Они стояли поперёк тракта цепочкой, уходя в траву в обе стороны: камни в половину человеческого роста, белёсые, как выгоревшая кость, вкопанные с тем тщанием, с каким вещь ставят не на год и не на сто лет. Тракт проходил между двумя из них, как в ворота. За камнями земля была та же — трава, ветер, пёрышко стекла вдалеке, — но держалась иначе, как вода за мостками.

На каждом камне была руна.

Я подошёл к ближнему, поставил ящичек в траву и стал читать. Так я думал — что стал читать. На деле я стоял перед камнем, как перед запертой дверью, и делал то, что делаю всегда: вёл вниманием по линии, ища вход, течение, след руки. Линия была глубокая, уверенная, одним движением, без поправок. А входа не было. Узор не пускал: не сопротивлялся, не жёгся — просто был устроен не из того, из чего устроено всё, что я читал за свою жизнь.

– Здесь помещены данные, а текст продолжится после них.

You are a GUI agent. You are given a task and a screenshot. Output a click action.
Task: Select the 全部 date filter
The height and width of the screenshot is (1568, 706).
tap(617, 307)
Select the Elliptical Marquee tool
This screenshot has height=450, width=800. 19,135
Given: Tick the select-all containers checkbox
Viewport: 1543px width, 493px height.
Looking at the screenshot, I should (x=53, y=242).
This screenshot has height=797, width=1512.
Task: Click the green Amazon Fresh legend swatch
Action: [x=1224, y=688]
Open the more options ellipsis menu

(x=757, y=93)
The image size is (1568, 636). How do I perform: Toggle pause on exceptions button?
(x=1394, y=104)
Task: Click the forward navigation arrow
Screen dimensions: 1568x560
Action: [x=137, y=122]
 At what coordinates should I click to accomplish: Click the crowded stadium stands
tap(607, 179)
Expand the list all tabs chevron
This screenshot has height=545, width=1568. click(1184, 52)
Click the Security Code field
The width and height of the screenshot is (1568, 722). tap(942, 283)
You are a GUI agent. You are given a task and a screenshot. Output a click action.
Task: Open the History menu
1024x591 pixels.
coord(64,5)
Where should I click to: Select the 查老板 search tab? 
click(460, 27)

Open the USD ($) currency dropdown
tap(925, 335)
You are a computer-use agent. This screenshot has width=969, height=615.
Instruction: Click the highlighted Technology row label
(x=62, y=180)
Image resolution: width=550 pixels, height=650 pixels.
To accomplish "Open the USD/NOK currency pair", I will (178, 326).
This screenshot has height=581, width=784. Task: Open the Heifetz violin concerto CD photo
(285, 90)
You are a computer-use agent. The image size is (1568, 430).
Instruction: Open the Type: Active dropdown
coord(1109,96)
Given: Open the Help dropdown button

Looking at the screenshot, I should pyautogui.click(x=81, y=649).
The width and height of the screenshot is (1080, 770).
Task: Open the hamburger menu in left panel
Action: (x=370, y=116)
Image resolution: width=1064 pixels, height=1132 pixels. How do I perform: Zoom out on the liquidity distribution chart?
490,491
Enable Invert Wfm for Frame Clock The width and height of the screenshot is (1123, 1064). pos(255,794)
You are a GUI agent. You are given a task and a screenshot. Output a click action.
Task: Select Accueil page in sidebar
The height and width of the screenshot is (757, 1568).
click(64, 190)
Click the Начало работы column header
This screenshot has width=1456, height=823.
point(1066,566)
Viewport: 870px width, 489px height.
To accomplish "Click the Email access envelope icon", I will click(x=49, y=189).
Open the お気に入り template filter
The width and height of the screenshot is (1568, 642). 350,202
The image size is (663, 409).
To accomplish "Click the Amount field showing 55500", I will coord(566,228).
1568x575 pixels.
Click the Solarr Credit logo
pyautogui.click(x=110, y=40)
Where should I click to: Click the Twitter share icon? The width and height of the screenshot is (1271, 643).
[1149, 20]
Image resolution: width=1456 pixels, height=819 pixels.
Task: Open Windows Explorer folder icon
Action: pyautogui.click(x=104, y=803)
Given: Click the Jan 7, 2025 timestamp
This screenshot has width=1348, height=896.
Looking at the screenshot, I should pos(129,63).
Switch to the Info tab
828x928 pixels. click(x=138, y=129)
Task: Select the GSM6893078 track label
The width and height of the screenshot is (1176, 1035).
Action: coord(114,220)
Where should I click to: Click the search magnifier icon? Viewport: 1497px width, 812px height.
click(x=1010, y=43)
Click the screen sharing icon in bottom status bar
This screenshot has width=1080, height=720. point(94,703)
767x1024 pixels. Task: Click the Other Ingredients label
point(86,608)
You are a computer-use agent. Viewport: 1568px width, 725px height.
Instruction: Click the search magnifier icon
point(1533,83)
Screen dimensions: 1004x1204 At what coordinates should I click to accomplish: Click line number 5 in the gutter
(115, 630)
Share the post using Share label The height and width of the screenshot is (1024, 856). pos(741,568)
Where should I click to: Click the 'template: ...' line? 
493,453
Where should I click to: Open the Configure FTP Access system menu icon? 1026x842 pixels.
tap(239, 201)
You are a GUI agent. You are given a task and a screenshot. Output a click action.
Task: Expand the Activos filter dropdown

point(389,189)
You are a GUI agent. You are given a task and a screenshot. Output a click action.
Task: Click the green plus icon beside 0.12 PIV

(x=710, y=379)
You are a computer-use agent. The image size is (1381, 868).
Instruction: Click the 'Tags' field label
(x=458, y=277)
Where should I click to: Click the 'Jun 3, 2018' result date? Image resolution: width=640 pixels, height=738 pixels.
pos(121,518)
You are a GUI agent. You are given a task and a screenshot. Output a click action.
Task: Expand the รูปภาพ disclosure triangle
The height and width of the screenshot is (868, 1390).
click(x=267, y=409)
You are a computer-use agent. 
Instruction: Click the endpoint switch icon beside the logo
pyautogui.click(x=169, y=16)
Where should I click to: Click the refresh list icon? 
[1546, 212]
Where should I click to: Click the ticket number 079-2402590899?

Я перепробовал всё: сбоку, понизу, через землю, через соседний камень. К концу взмок загривок, пыль налипла на мокрую шею, а руна осталась какой была: видимой, близкой, нечитаемой.

За восемнадцать лет я привык, что не могу почти ничего: ни налить, ни удержать, ни зажечь ярче кухонного огарка. Но прочесть я мог всё. И вот белый камень показывал: моё «всё» тоже имеет межу. Просто я до неё раньше не доходил.

Под страхом шевелилось ещё одно чувство, стыдное и живое: мир оказался больше моего глаза.

Я вспомнил Тойново наставление, положил ладонь на белый камень — он был тёплый, теплее воздуха, как бывает тёплой старая печь спустя сутки, — открыл резерв и отдал свет.

Я отдал немного — у меня немного и было: тонкую струйку, какой заряжал домашний светоч, две капли. Камень принял их без звука и без сияния, как сухая земля воду. Я добавил ещё каплю — за Тойна, что ли, или за наглость, с которой явился.

И стал ждать.

Ветер ходил по траве. Стена за спиной остывала. Где-то в глуби мерно тикало то, что тикало во мне уже которую неделю, — на кромке его было слышно ясней, чем в городе, как слышней река с берега. Я ждал долго; ждать я умею. Солнце сползло на ладонь. Я уже прикидывал обратную дорогу, когда из травы по ту сторону камней, шагах в тридцати, поднялся человек.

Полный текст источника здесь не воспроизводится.